The code for Agent 2 is contained within myTeam_approx_q_learning.py
.
Agent 3 implements A* Heuristic search and Behaviour Trees as its primary AI approaches.
Agent 3 was developed as a baseline agent for use of comparison with the other agents being built at the time, however, its success in some competitions lead to its further development. Eventually, Agent 3 was chosen to be the primary agent for our team, and thus, it took part in both the preliminary and final competition rounds.

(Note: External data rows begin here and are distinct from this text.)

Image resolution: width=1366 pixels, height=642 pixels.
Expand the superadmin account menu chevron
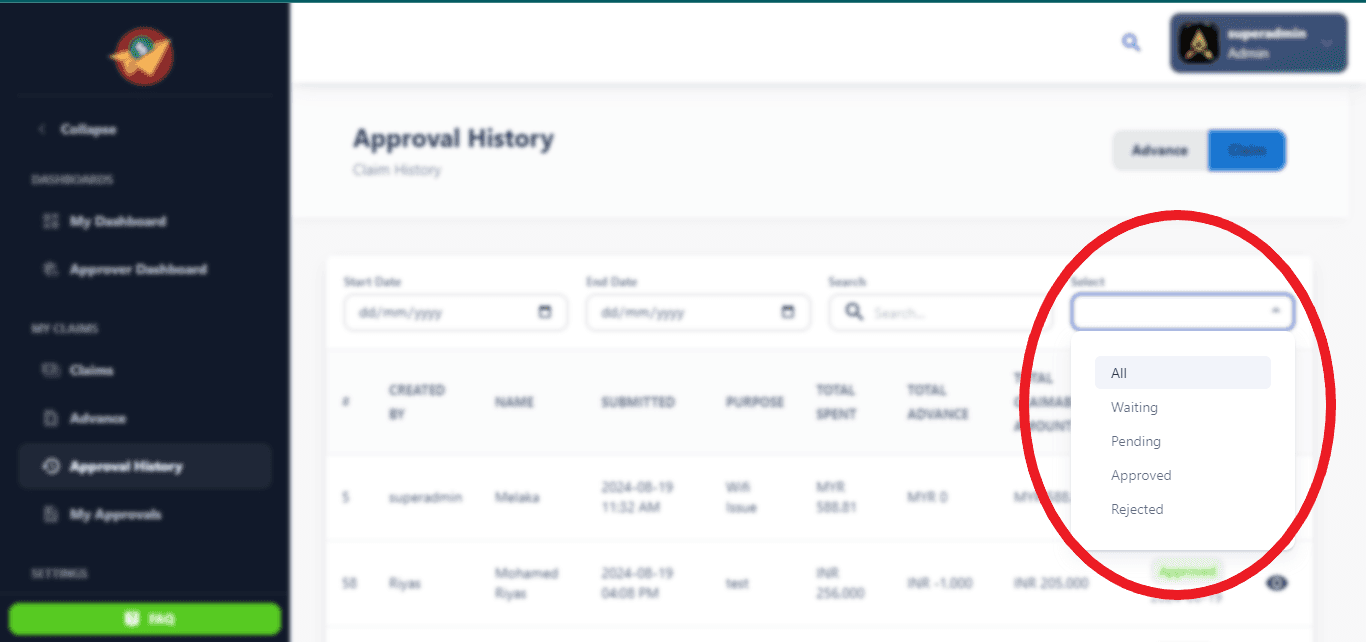1327,43
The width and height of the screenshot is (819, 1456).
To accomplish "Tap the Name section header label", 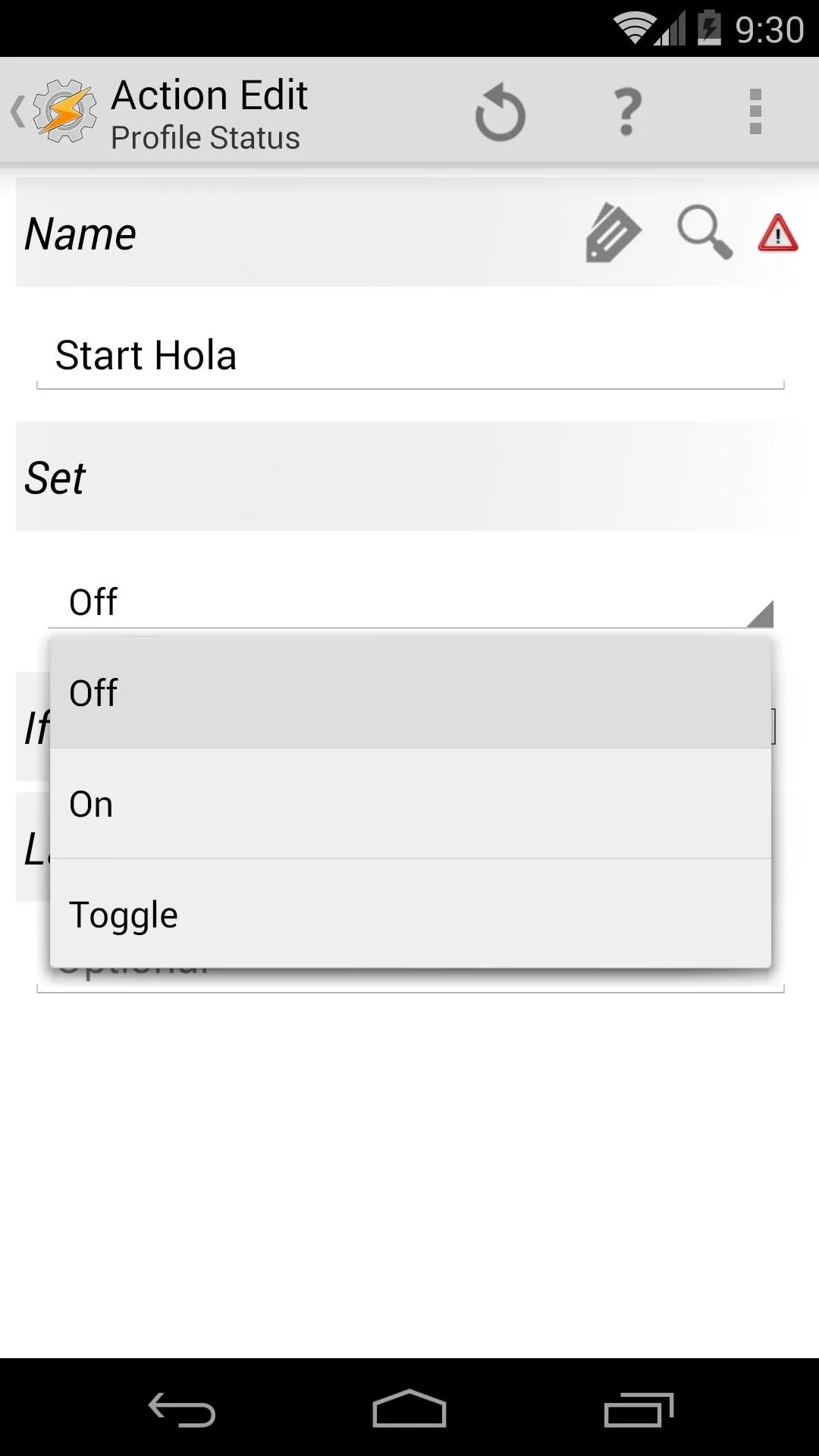I will click(x=80, y=234).
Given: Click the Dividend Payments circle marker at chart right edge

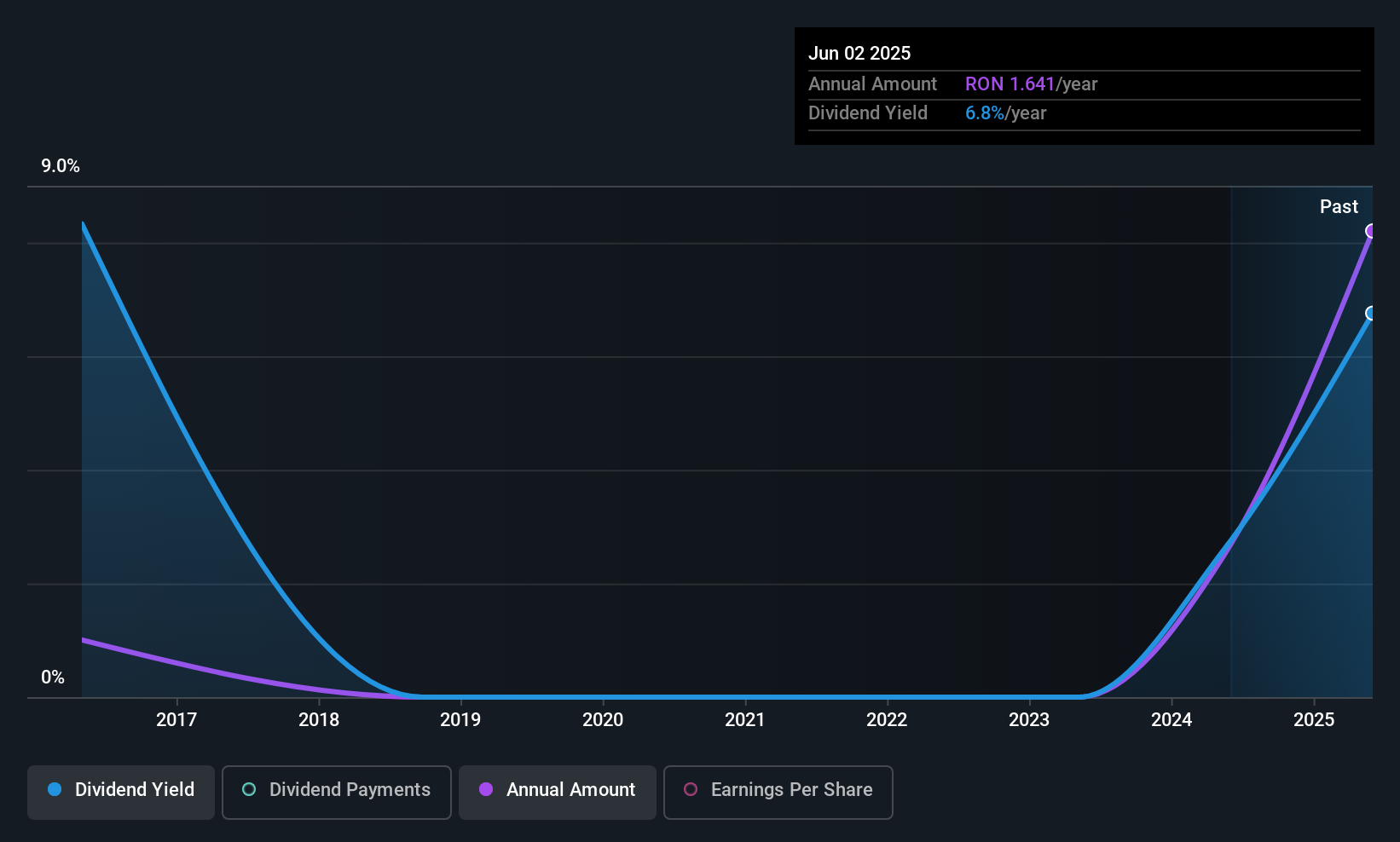Looking at the screenshot, I should click(1371, 314).
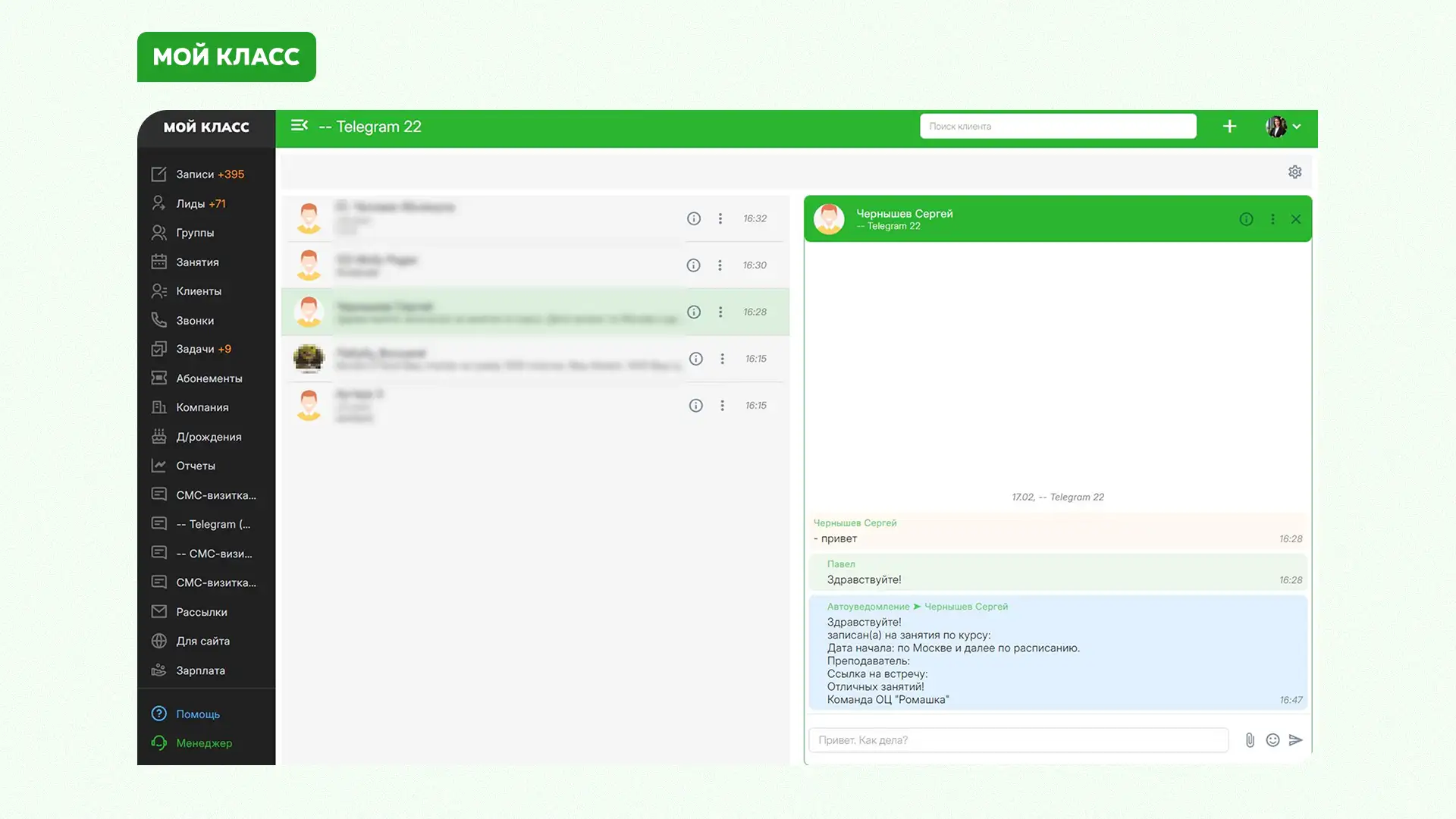Open the Зарплата section

[x=199, y=670]
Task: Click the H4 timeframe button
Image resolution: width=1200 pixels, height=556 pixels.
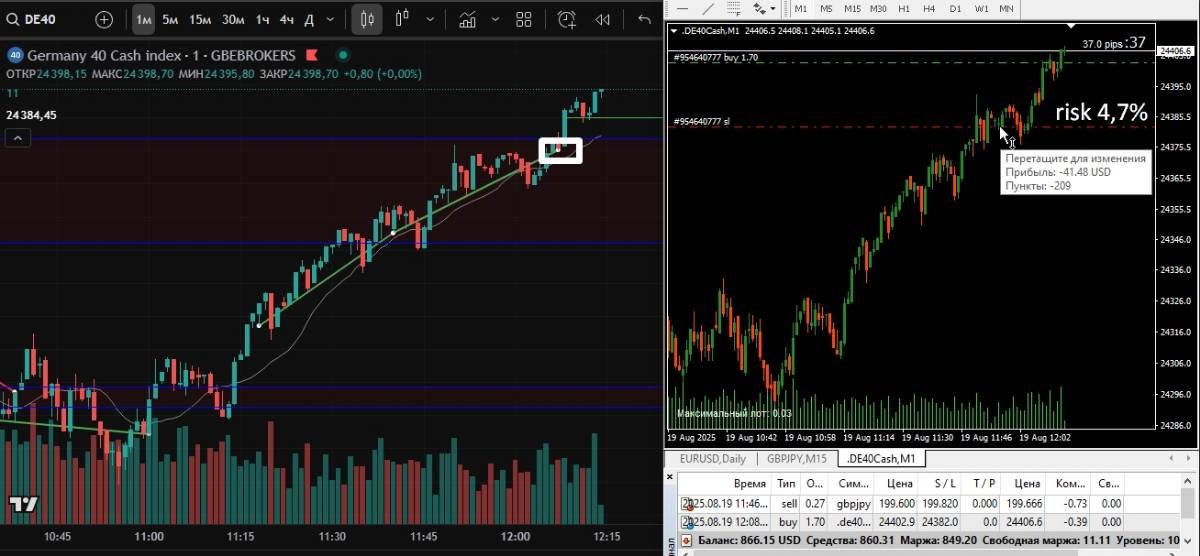Action: pos(929,8)
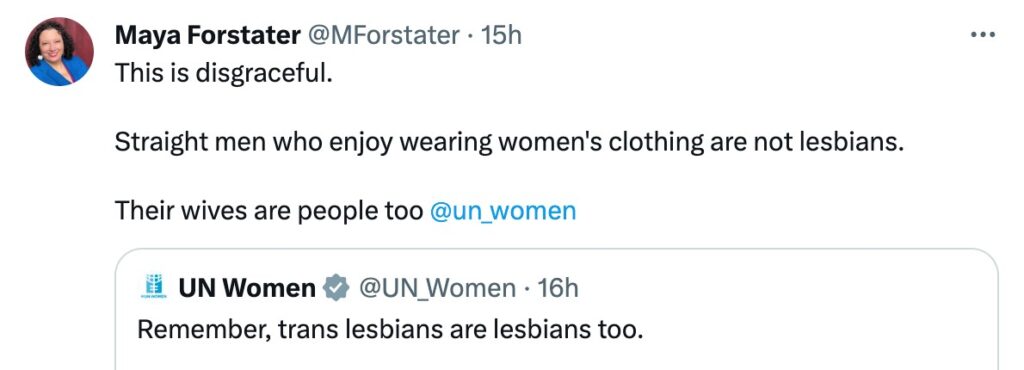Image resolution: width=1024 pixels, height=370 pixels.
Task: Click the text "Their wives are people too"
Action: (269, 211)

The code for Agent 3 is contained with myTeam.py
(additionally, the version of Agent 3's code which was submitted for the preliminary round is contained within myTeam_preliminary_submission.py
).
The table below provides a quantitative comparison between each of the agents, containing the win-rates and average scores of each agent against the baseline team on each map (with 10 matches per map for each agent):
Map: | Agent 1: Win Rate | Agent 1: Av. Score | Agent 2: Win Rate | Agent 2: Av. Score | Agent 3: Win Rate | Agent 3: Av. Score |
---|---|---|---|---|---|---|
alleyCapture | 50% | 0.6 | 90% | 5.4 | 70% | 3.6 |
bloxCapture | 100% | 13.3 | 100% | 25.1 | 100% | 36.2 |
crowdedCapture | 100% | 20.2 | 70% | 15.9 | 80% | 37.1 |
defaultCapture | 90% | 2.8 | 100% | 11.1 | 100% | 18.9 |
distantCapture | 60% | 2.2 | 100% | 12.8 | 90% | 14.7 |
fastCapture | 20% | 0.6 | 100% | 4.5 | 80% | 5.1 |
jumboCapture | — | — | 100% | 64.1 | 100% | 156.8 |
mediumCapture | 100% | 14.9 | 100% | 21.5 | 100% | 38.6 |
officeCapture | — | — | 100% | 22.5 | 100% | 123.2 |
strategicCapture | 90% | 6 | 100% | 21.1 | 90% | 31.2 |
testCapture | — | — | — | — | — | — |
tinyCapture | — | — | 100% | 5.4 | 90% | 3.6 |
TOTAL: | 76% | 7.6 | 96% | 19.0 | 91% | 42.6 |
(Note: an em-dash represents that every match within a map was a tie)
As illustrated in the table above, Agent 2 (Value Iteration and A* Heuristic Search) possesses the highest total win rate of 96%, however Agent 3 (A* Heuristic Search and Behaviour Trees) holds the highest total average score 42.6. The drastic difference between Agent 3's average scores versus the other agents can most likely be attributed to its overly aggressive play-style, whereas the other agents use balanced strategies. This means that when the map and/or the circumstances of the game favour a more balanced approach, Agent 2 is more likely to win, even if the average score is lower in comparison to Agent 3. In contrast, when the circumstances allow for an aggressive strategy, Agent 3 is more likely to win and achieve higher average scores at the same time.